VSEVOLOD ZVIRYK / SCIENCE PHOTO LIBRARY
The National Institute for Health and Care Excellence (NICE) has recommended tenecteplase as an option for treating acute ischaemic stroke in adults.
Clinical evidence showed tenecteplase, also called metalyse and made by manufacturer Boehringer Ingelheim, was as effective as alteplase, which NICE also recommends, in breaking up blood clots or preventing new blood clots from forming after an acute ischaemic stroke.
As tenecteplase costs less than alteplase, NICE has said its use could potentially save the NHS “millions”.
Tenecteplase is given during the early phase of a stroke, within 4.5 hours of symptoms starting and after bleeding in the brain has been excluded. It activates the production of plasmin, an enzyme that breaks down blood clots, thereby helping to restore blood flow through the blocked artery.
Tenecteplase was already licensed for the management of acute myocardial infarction (MI) and, since April 2024, has been licensed in the UK to treat ischaemic stroke.

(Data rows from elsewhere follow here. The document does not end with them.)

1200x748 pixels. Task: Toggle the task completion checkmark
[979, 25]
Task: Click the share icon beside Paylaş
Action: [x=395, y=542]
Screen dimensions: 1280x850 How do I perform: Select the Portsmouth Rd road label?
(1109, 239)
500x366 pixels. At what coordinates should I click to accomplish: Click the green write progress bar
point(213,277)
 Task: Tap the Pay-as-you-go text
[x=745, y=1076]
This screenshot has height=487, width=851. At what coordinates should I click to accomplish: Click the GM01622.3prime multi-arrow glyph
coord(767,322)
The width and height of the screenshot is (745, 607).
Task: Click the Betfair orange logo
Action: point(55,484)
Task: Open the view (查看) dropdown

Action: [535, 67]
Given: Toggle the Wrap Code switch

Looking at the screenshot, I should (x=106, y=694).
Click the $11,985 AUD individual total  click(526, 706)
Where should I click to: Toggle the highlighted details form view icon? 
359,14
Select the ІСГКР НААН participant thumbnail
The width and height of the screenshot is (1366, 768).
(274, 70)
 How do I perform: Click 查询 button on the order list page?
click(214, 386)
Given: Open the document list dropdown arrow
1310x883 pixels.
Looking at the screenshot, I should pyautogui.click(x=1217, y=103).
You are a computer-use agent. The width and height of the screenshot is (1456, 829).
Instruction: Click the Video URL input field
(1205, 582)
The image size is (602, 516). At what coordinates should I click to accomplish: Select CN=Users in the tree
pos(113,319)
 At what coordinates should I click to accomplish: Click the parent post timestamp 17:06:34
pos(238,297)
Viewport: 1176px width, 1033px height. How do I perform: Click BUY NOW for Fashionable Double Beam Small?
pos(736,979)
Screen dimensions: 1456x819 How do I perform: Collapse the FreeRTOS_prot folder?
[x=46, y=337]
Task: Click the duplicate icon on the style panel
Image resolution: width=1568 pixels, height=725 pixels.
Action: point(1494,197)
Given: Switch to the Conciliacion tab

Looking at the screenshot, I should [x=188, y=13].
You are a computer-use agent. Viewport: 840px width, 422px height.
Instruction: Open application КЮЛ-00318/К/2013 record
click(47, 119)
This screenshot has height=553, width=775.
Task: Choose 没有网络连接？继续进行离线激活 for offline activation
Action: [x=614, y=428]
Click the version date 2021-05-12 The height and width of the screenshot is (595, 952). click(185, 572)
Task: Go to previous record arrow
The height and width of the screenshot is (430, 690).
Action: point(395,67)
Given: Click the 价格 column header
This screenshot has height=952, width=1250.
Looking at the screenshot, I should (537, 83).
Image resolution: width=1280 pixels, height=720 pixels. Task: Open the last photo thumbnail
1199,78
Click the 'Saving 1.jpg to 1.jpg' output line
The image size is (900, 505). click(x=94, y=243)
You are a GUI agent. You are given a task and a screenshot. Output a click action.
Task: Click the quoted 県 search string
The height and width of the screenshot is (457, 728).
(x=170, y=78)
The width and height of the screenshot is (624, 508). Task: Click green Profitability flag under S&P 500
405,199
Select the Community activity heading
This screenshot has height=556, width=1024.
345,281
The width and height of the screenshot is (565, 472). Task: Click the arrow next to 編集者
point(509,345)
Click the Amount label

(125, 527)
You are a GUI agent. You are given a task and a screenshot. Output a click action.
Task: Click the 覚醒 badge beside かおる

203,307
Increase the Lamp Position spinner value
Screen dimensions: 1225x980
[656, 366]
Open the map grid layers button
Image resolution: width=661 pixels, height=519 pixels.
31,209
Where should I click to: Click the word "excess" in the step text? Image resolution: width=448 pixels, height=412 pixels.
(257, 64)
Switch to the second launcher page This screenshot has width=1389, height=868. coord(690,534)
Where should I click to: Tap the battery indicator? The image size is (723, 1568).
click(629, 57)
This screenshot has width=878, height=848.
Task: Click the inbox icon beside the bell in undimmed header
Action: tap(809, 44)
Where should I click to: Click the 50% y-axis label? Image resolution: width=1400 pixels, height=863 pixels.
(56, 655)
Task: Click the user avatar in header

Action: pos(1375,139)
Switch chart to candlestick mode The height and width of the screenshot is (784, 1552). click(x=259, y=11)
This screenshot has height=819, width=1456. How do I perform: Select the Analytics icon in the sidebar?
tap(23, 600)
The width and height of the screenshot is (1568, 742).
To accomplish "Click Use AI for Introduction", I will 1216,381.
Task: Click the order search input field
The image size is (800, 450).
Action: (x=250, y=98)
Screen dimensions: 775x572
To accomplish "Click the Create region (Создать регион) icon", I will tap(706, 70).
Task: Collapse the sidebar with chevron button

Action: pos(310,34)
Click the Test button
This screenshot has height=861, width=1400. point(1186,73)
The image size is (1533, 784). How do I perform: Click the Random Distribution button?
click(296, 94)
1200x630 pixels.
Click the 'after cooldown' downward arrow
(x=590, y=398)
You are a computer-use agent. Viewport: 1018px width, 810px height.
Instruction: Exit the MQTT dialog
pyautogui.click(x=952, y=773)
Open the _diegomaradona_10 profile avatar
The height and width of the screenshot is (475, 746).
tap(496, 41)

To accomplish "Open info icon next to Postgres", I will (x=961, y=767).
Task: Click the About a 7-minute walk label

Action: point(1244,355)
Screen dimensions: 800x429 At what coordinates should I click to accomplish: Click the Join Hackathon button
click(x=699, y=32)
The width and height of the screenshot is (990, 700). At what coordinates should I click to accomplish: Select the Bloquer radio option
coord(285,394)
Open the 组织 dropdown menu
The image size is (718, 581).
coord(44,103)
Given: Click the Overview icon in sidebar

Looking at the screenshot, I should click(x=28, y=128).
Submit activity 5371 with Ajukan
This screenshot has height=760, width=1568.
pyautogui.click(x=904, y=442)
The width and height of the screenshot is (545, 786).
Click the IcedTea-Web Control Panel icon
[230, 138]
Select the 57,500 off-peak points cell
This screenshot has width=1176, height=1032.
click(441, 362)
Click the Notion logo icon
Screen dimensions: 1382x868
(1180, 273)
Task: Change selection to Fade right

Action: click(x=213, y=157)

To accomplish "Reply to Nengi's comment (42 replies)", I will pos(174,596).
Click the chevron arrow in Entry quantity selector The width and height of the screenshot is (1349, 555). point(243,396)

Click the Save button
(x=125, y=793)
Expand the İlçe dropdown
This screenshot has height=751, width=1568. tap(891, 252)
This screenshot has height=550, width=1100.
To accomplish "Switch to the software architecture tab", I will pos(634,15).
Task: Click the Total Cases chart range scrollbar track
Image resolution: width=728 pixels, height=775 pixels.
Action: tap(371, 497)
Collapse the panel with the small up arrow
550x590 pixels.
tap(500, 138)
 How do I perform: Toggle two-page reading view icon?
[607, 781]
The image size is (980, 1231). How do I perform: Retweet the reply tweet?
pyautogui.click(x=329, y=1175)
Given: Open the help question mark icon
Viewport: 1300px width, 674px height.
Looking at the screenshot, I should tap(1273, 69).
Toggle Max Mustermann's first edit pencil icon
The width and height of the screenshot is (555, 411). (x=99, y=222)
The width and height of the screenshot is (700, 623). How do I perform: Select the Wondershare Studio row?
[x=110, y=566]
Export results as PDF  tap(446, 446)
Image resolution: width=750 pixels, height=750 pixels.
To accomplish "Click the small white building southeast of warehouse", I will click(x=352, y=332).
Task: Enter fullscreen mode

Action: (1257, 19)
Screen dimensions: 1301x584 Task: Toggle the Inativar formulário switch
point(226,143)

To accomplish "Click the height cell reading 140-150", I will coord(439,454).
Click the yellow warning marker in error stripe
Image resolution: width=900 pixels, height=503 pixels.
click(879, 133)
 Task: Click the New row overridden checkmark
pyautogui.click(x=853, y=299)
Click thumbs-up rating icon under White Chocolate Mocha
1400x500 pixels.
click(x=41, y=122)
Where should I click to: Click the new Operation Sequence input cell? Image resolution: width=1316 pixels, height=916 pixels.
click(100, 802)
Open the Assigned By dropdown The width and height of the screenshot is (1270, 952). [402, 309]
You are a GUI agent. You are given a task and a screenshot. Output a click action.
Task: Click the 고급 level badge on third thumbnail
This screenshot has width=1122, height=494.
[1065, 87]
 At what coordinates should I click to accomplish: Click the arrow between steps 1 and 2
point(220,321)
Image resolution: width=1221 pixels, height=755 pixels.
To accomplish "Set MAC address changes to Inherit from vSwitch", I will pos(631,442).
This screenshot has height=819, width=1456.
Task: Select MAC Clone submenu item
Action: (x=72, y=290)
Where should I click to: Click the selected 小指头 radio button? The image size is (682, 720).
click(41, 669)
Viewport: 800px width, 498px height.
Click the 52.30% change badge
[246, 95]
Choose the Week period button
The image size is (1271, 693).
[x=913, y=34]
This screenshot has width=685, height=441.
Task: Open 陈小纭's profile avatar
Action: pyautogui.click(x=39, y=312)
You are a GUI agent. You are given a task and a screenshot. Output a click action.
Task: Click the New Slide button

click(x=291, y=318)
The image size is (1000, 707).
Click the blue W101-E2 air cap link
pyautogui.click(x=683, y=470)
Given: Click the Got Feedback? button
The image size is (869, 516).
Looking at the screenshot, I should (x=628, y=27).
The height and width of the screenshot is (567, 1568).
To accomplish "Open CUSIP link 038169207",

Helen Knight, director of medicines evaluation at NICE, said: “We know that stroke is one of the biggest killers and causes of disability, therefore it is important that patients receive treatments that can help to reduce the effects of a stroke as quickly as possible.”
She added that the guidance meant patients will not only will be able to access a new treatment option, but the NHS could save millions of pounds by switching to it.
Ischaemic strokes, which account for 85% of strokes, happen when the normal blood supply to part of the brain is cut off by a blood clot. This starves the cells of oxygen in the area affected, causing them to become damaged or die, leading to the symptoms of stroke.
It is estimated that around 100,000 people in England are admitted to hospital with a stroke annually, the majority of whom (around 85%) have had an ischaemic stroke, and more than one million people are living with the effects of stroke.
Commenting on NICE’s decision, Keith Muir, professor of clinical imaging and consultant neurologist at the University of Glasgow, said the impact of the guidance update could be significant in terms of patient care, as well as financially.
He said tenecteplase had “lots of practical advantages”, including being easier and quicker to administer.
Unlike alteplase, of which 10% of the total dose treatment has to be administered as an initial bolus over a minute and the remaining dose quickly followed and infused intravenously over an hour, which can be problematic for patients that need to be moved between hospitals, tenecteplase is a straightforward single dose injection.
“[It] means that you don’t need the infusion pumps, you give the entire dose immediately, so you move patients around knowing they’ve had effective treatment delivered without any concerns about the logistics of moving them,” said Muir.
He highlighted a study in New Zealand published in July 2023 which, owing to shortages of tenecteplase, reverted to alteplase and compared results, found that patients treated with tenecteplase had greater odds of a positive outcome.
Muir added: “The quicker you can get things done, the better the likelihood of recovery, so there are very clear tangible benefits in the real world experience of using tenecteplase.”
In 2022, Boehringer Ingelheim experienced manufacturing constraints, which affected the global supply of both alteplase and tenecteplase and led to the manufacturer warning hospital trusts to conserve stock at the time.